It is generally accepted that that women were responsible for the development of agriculture. The earliest evidences of agricultural development and female deities were found in Mesopotamia and date back 10,000 years. It is a heritage seemingly forgotten in light of the current demographics of land-based industries. According to LANTRA (UK sector skills council for land-based and environmental industries) men make up 50% - 80% of land-based workers.  


 That up to 80% of British farms are farmed by men is, however, only a partial perspective.  Women co-farm the majority of farms but their contribution is often obscured and denigrated under the identity of ‘farm-wife’ or ‘help-meet’. A dichotomy exists between farming and the farm family and traditional gender roles are reinforced by women’s role being confined to the latter. Women seldom claim inheritance to the land they work, and they are under-represented in farming organisations. In short, women do not generally farm in their own right, or with equal rights, but they do farm.  Rural sociologists have identified five, key ways that farming is gendered:
  1. Males and females undertake different tasks on family farms; men are largely responsible for physical work and women for domestic, book-keeping and 'go-fering'.

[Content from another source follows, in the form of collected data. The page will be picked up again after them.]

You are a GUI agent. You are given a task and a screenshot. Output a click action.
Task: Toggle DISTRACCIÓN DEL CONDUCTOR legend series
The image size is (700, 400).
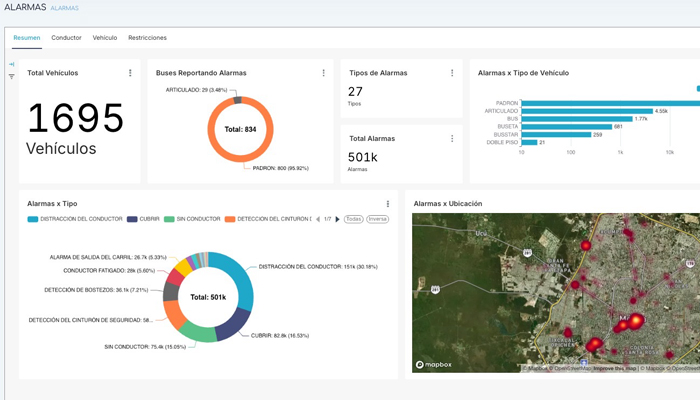tap(75, 219)
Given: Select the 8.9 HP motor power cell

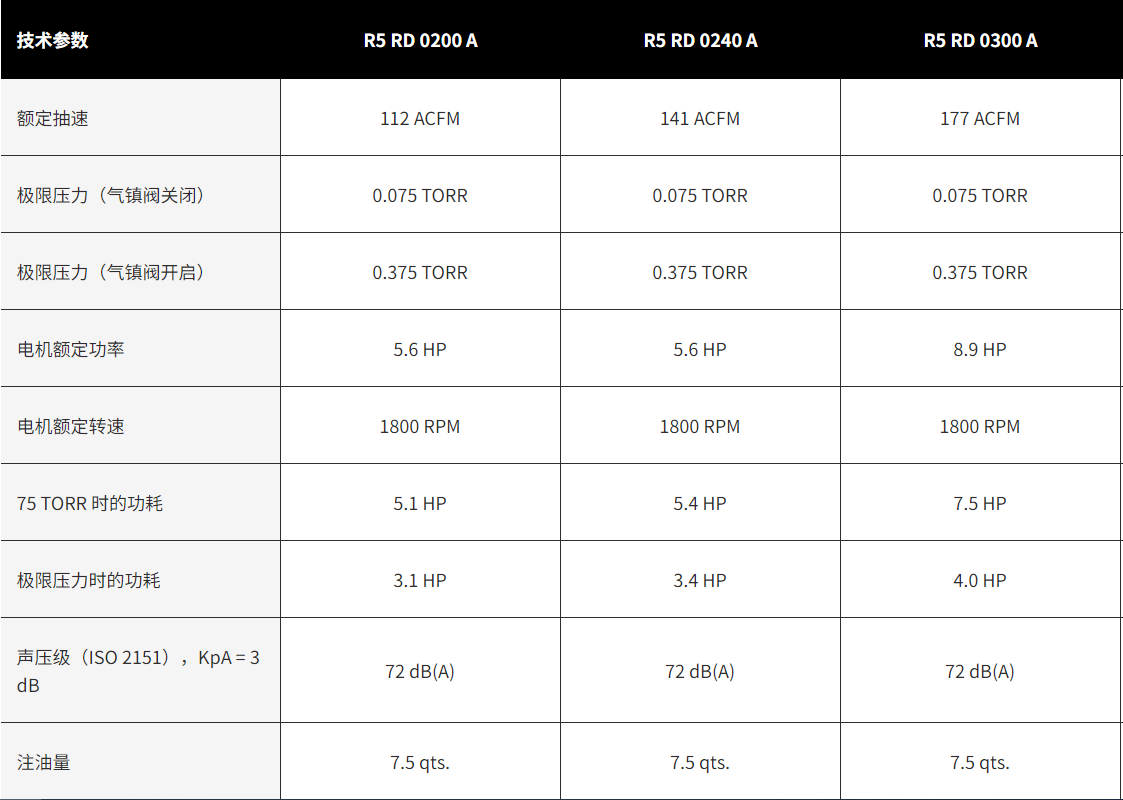Looking at the screenshot, I should tap(980, 349).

  2. Men's work has higher status than women's work.
  3. Men usually determine what work women will and will not be involved in.
  4. The work undertaken by men is most closely associated with the identity of 'farmer'.

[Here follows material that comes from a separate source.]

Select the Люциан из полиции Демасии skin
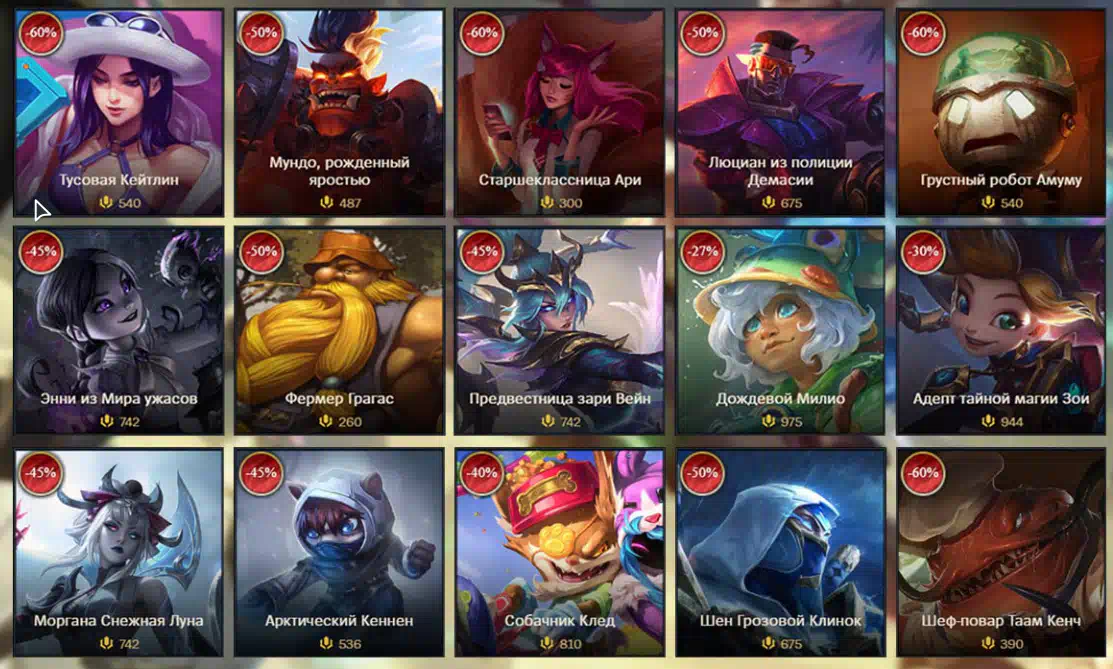This screenshot has width=1113, height=669. click(780, 112)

  5.  The conflation of the identity of farmer with men is reinforced by men's dominance of the resources of the agricultural sector - on-farm decision-making roles, ownership of land and positions of leadership in agri-political groups.
Describing farming as "a bit of a boys club" LANTRA seeks to redress the balance through its 'Women and Work' project.  By granting a sum of money to women employees towards the cost of training courses that might have proved too costly in the past, LANTRA seeks to help close the gender gap. Since 2006 4,000 women have participated with the programme and it is currently oversubscribed. LANTRA's positive discrimination around funding allocation is welcome and I hope that they will go further and critically engage with women's missing voice in agri-political organisations as well as challenge patrilineal inheritance.


Farming is changing. The average British farm is owned by a 59 year old man who often has no male heir to continue the family farm.  Multiple farming crises including isolation and increasing rates of depression combine to make his situation socially and economically fragile. These conditions necessitate widespread change.  This might involve a move towards co-operative owned farms and diversified land enterprises that spread the risks associated with fluctuating markets.  It also represents a real chance to challenge socio-political norms across land-based industries. Moreover, circumstances are ripe for  women to re-claim their agricultural heritage, to enter farming in their own right and work alongside male counterparts to transform gendered relationships with the land.